Guru Besar Pajak UI Bantah Dakwaan Impor Gula: Bukan Kerugian Negara

4 hours ago 1

Kamis, 9 Oktober 2025 - 20:31 WIB

Jakarta, VIVA – Sidang perkara tindak pidana korupsi terkait impor gula diwarnai dengan keterangan ahli yang membongkar kelemahan fundamental dalam dakwaan penuntut umum.

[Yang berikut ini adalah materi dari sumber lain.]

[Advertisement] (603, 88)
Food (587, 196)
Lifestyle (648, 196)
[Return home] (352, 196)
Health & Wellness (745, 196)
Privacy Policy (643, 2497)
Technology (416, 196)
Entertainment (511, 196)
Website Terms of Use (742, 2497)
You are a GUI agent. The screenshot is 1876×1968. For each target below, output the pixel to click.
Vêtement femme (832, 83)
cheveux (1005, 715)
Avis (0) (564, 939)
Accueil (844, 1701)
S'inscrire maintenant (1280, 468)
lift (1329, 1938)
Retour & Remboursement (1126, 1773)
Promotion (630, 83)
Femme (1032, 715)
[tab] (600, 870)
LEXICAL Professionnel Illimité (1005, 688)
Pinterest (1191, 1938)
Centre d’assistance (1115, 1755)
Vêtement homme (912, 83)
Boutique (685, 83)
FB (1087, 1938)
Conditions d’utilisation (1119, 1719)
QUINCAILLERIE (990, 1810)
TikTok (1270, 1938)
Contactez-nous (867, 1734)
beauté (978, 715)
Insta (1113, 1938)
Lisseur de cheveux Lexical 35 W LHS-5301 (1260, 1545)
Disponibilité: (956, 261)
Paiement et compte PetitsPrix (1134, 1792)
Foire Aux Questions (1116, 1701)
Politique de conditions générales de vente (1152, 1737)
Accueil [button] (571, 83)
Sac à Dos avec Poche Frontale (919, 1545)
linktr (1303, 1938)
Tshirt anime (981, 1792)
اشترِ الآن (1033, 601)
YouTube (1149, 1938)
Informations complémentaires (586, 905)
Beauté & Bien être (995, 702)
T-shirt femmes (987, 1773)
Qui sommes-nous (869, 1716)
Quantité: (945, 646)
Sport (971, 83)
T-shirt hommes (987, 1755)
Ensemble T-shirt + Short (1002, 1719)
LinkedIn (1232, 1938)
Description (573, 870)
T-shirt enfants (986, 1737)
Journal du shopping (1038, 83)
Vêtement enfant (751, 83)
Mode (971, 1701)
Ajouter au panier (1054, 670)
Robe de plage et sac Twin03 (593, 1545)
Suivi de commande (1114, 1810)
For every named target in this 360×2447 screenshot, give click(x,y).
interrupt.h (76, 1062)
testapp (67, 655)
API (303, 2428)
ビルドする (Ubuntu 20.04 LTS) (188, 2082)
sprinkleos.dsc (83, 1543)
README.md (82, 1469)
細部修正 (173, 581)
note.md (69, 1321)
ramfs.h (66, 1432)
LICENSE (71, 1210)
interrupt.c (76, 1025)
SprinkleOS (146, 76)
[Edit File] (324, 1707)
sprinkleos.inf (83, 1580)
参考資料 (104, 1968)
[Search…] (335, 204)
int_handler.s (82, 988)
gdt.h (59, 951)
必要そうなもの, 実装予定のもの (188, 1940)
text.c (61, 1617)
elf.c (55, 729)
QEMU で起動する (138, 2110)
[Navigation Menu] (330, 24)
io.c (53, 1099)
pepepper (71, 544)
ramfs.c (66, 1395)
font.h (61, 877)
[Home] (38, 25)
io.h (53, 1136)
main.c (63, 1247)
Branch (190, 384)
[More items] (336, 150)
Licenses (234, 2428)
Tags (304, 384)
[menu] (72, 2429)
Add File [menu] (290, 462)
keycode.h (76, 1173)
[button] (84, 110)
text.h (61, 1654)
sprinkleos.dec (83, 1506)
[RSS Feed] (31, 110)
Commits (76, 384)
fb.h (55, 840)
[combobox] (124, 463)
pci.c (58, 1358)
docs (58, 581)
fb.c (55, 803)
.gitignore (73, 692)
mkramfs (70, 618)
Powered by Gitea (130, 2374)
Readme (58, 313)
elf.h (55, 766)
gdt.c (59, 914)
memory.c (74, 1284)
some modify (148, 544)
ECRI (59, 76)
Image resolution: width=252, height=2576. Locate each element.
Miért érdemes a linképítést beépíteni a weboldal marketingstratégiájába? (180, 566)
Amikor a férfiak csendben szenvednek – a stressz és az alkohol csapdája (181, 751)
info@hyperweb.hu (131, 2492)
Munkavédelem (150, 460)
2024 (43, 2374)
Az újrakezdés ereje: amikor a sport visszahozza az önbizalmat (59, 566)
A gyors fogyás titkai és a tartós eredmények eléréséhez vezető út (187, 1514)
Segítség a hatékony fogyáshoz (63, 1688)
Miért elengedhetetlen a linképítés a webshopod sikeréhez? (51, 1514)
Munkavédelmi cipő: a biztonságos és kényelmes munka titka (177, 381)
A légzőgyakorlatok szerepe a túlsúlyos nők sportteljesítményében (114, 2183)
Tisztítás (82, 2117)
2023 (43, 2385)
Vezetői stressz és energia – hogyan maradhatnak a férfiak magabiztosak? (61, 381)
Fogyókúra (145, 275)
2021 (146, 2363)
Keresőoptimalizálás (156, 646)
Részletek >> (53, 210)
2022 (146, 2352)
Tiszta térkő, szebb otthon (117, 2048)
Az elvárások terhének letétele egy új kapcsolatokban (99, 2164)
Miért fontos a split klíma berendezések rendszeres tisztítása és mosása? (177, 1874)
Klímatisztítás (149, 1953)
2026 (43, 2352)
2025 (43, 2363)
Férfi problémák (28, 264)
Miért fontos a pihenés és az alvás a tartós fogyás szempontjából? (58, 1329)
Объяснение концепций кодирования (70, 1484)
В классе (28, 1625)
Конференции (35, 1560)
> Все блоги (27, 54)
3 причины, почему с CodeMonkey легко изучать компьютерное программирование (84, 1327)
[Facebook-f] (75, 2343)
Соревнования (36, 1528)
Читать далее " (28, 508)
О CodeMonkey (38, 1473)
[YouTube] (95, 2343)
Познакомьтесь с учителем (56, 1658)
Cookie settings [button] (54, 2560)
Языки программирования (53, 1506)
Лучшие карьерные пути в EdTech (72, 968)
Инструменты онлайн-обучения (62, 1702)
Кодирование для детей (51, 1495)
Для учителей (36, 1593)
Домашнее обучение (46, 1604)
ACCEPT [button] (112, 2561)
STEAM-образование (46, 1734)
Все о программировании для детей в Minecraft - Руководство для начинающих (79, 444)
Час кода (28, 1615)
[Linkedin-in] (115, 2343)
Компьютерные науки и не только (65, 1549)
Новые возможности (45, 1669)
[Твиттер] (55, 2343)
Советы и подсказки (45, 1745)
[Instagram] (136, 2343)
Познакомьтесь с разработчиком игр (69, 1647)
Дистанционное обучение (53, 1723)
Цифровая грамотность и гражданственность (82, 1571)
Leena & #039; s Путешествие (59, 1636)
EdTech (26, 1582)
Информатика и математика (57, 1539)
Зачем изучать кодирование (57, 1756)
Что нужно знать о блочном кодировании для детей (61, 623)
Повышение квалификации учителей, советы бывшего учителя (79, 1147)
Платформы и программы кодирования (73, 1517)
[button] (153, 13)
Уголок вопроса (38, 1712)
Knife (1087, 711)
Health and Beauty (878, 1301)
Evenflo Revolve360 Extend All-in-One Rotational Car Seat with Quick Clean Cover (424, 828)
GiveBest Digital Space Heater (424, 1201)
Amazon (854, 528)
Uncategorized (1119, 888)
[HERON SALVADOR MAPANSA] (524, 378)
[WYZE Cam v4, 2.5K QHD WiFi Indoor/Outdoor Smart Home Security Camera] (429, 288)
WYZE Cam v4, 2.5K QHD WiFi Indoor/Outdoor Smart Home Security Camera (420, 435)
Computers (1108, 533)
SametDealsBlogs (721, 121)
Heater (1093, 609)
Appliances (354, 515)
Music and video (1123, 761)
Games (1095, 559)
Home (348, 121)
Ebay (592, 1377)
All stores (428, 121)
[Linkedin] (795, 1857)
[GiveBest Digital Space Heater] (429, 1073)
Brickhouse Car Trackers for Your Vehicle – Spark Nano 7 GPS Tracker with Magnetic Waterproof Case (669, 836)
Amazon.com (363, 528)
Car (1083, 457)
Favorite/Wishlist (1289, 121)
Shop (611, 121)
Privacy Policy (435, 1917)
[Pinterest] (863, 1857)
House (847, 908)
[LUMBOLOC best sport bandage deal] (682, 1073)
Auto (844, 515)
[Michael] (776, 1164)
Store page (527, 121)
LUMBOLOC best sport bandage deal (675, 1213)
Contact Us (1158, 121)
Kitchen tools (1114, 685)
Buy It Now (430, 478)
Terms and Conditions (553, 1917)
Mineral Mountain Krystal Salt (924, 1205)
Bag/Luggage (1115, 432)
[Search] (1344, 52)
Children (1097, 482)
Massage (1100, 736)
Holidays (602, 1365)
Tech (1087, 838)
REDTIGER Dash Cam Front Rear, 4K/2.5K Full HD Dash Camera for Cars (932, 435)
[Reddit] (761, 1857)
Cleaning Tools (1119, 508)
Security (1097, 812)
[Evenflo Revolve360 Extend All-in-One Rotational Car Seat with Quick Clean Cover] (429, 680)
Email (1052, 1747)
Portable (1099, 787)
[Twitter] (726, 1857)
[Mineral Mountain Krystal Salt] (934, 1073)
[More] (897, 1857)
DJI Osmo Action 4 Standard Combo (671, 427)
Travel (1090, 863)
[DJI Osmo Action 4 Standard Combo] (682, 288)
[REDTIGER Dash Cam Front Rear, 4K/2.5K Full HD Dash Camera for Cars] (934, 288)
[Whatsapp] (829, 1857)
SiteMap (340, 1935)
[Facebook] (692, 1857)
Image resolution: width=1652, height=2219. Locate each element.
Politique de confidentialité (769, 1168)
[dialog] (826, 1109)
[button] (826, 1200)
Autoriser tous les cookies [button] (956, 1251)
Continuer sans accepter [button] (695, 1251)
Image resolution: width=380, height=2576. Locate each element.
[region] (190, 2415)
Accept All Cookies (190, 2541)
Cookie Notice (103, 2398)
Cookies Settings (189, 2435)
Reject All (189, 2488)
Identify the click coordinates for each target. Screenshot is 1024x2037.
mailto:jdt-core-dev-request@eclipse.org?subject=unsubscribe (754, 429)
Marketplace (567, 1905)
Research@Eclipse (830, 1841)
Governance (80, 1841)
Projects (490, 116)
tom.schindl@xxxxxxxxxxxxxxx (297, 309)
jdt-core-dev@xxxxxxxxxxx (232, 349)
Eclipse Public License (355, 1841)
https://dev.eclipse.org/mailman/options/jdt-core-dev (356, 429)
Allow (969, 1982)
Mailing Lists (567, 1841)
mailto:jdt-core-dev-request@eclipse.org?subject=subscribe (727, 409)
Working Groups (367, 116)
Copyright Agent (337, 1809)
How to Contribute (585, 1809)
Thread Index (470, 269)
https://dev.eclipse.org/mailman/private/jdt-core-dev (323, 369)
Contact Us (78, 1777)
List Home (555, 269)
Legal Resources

Prof. Haula Rosdiana, Guru Besar Kebijakan Pajak Universitas Indonesia, secara tegas menyatakan bahwa seluruh pungutan negara yang dianggap sebagai kerugian negara oleh jaksa, pada kenyataannya bukanlah penerimaan final dan akan dikembalikan kepada perusahaan melalui mekanisme perpajakan yang berlaku.

Di depan majelis hakim, Prof. Haula menjelaskan bahwa Pajak Pertambahan Nilai (PPN) dan PPh Pasal 22 atas impor yang dibayar oleh perusahaan, sama sekali bukan uang yang hilang bagi negara.

"PPN yang dibayar pada saat impor adalah pajak masukan yang akan dikreditkan. Mekanismenya diatur dalam Pasal 16A UU PPN. Dengan kata lain, uang ini akan dikembalikan kepada perusahaan (terdakwa) dalam mekanisme perpajakan normal," tegas Prof. Haula di Pengadilan Tipikor pada PN Jakarta Pusat, Kamis 9 Oktober 2025.

Hal serupa juga berlaku untuk PPh Pasal 22 Impor, yang berstatus sebagai angsuran pajak atau kredit pajak yang akan mengurangi kewajiban Pajak Penghasilan (PPh) Badan di akhir tahun.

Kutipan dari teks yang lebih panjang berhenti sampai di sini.